(Information provided)

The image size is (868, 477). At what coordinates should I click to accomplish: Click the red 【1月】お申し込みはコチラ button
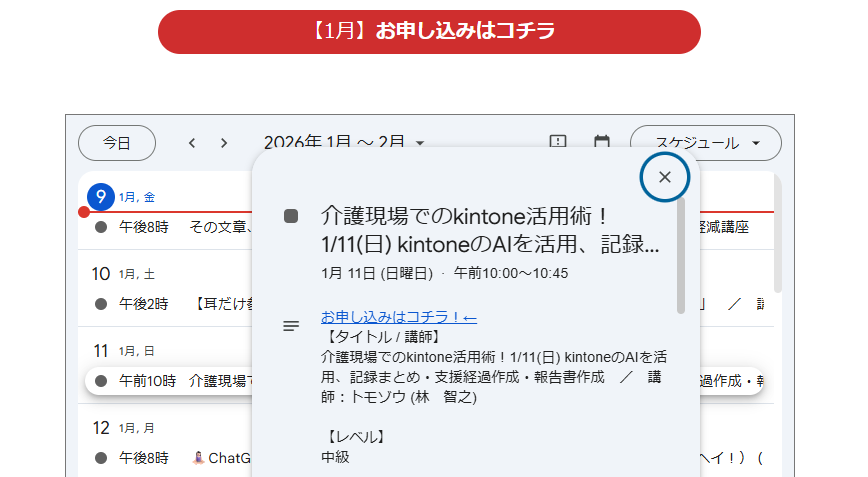(x=429, y=32)
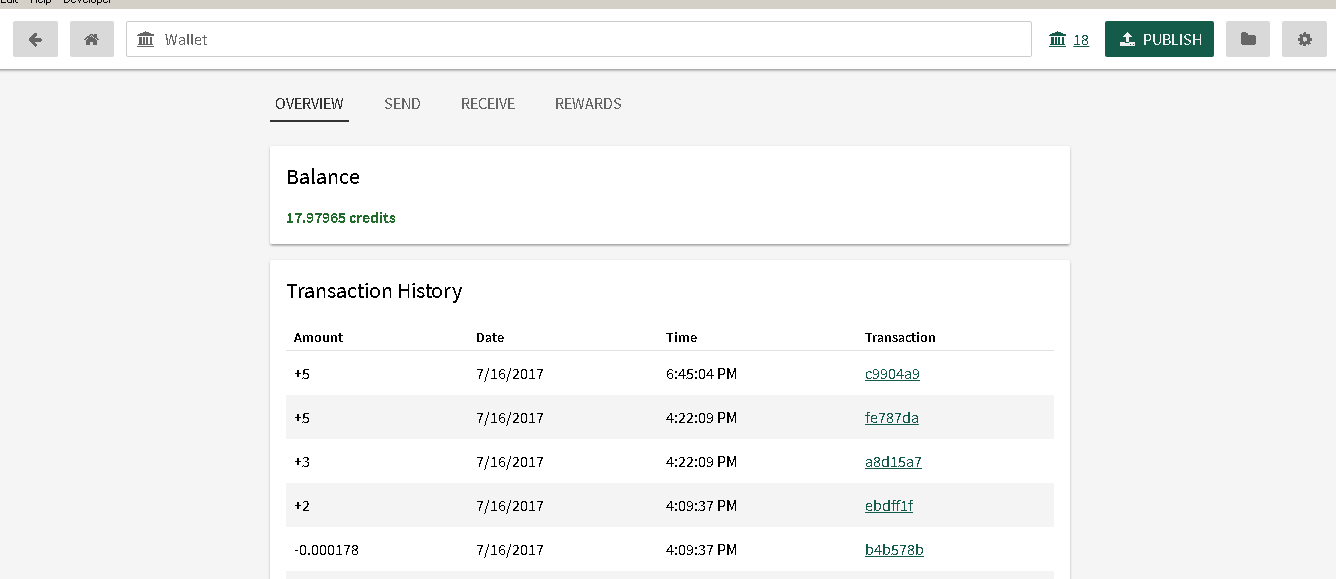Screen dimensions: 1336x579
Task: Click the bank icon inside the address bar
Action: click(146, 40)
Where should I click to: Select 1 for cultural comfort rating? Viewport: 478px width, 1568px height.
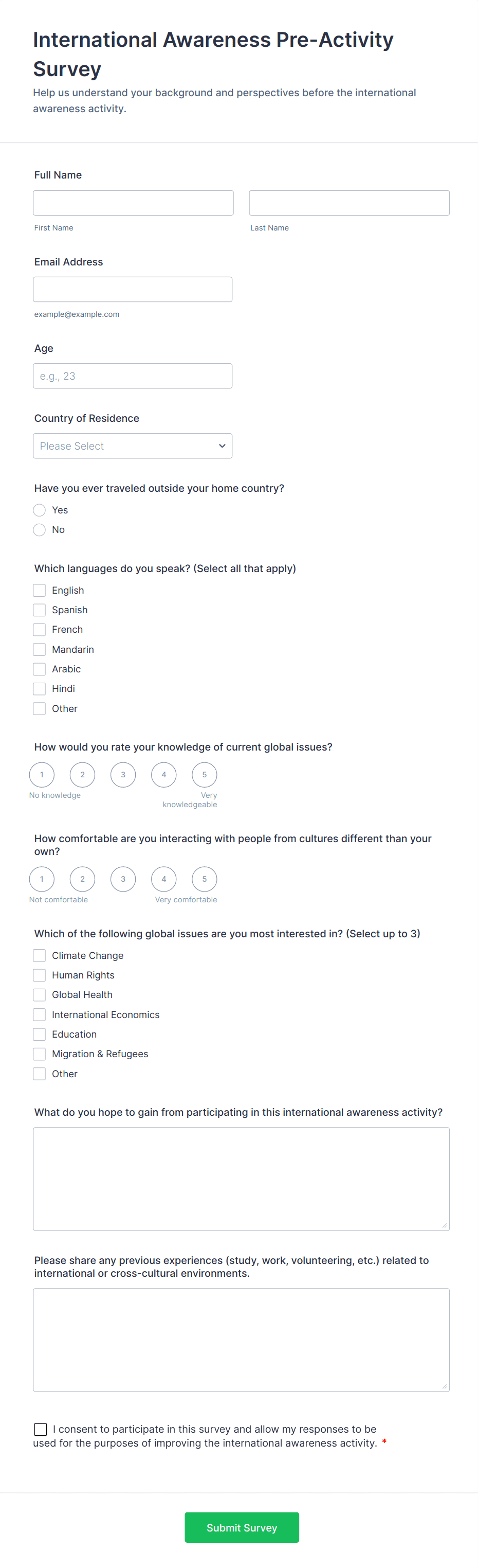click(x=41, y=878)
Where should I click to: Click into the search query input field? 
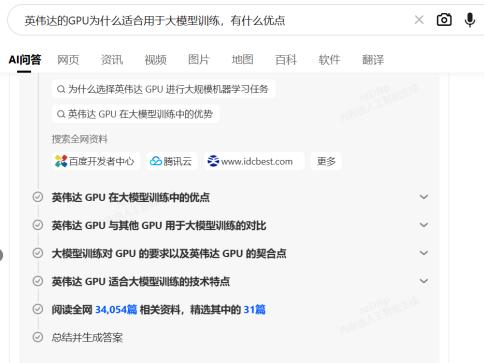coord(213,20)
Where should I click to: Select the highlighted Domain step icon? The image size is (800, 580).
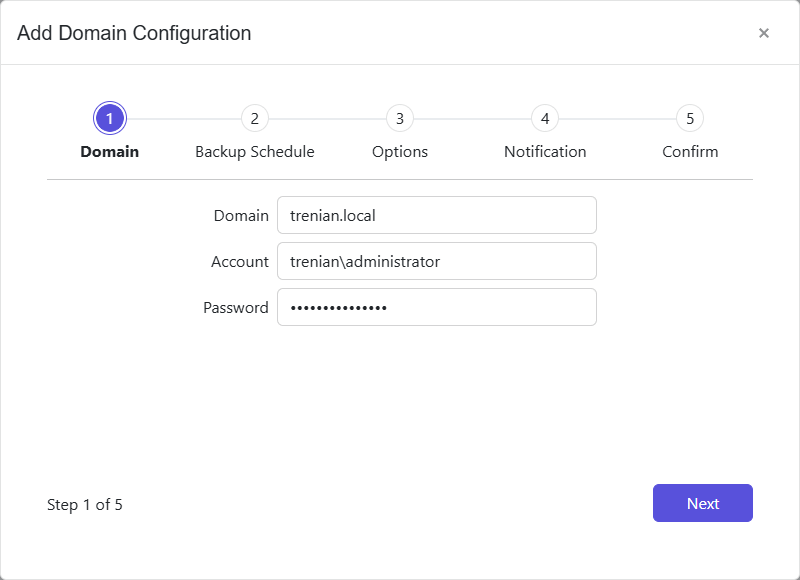[x=110, y=117]
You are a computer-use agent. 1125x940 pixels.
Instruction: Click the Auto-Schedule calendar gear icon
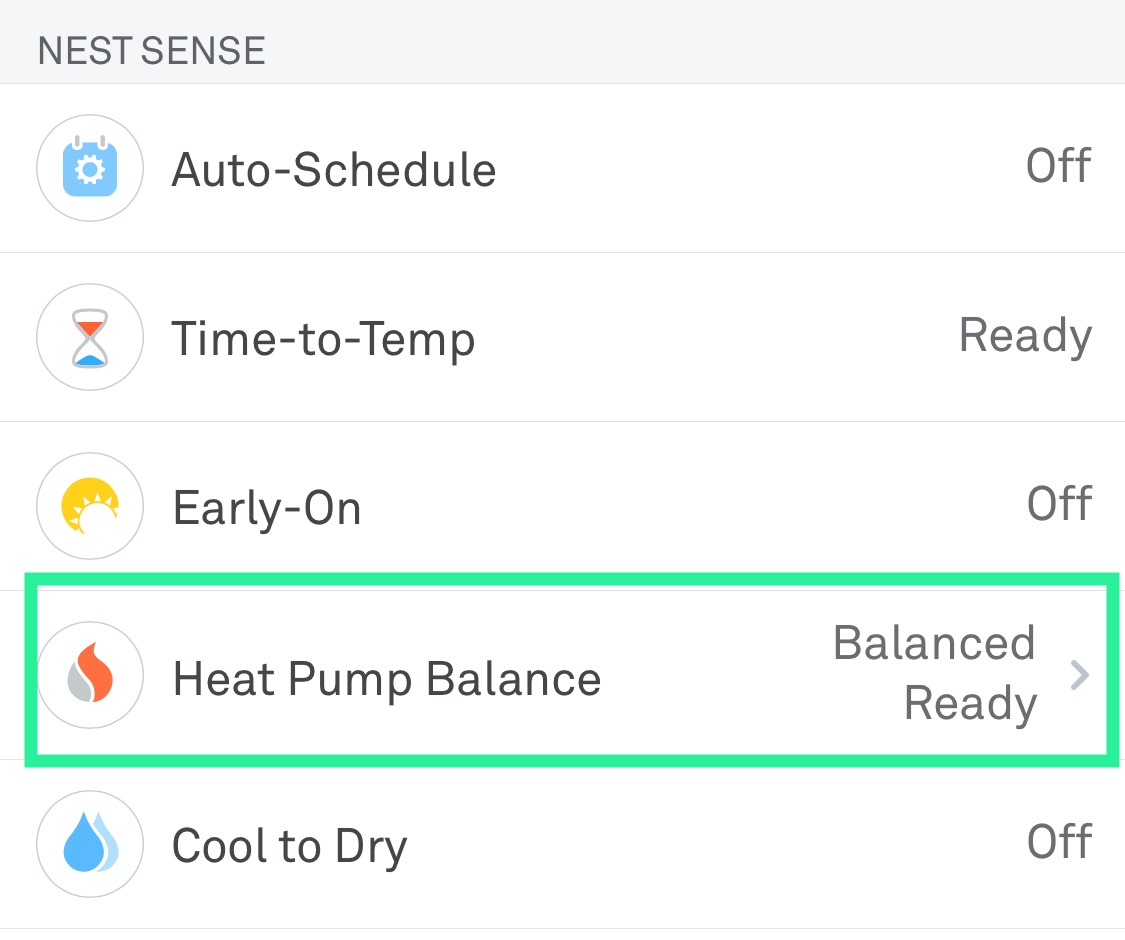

(End Information provided)

- **Exercise**
Could you print all the entries exactly as they stand, with the pictures left out?

- **Answer to this task**
The image size is (868, 477). At what coordinates should I click to accomplish: Click the red 【1月】お申し込みはコチラ button
(x=429, y=32)
Screen dimensions: 1336x579
Task: Click the bank icon inside the address bar
Action: click(146, 40)
Where should I click to: Select 1 for cultural comfort rating? Viewport: 478px width, 1568px height.
click(x=41, y=878)
Where should I click to: Click into the search query input field? 
coord(213,20)
Where should I click to: Select the highlighted Domain step icon? The image size is (800, 580).
[x=110, y=117]
You are a computer-use agent. 1125x940 pixels.
Instruction: Click the Auto-Schedule calendar gear icon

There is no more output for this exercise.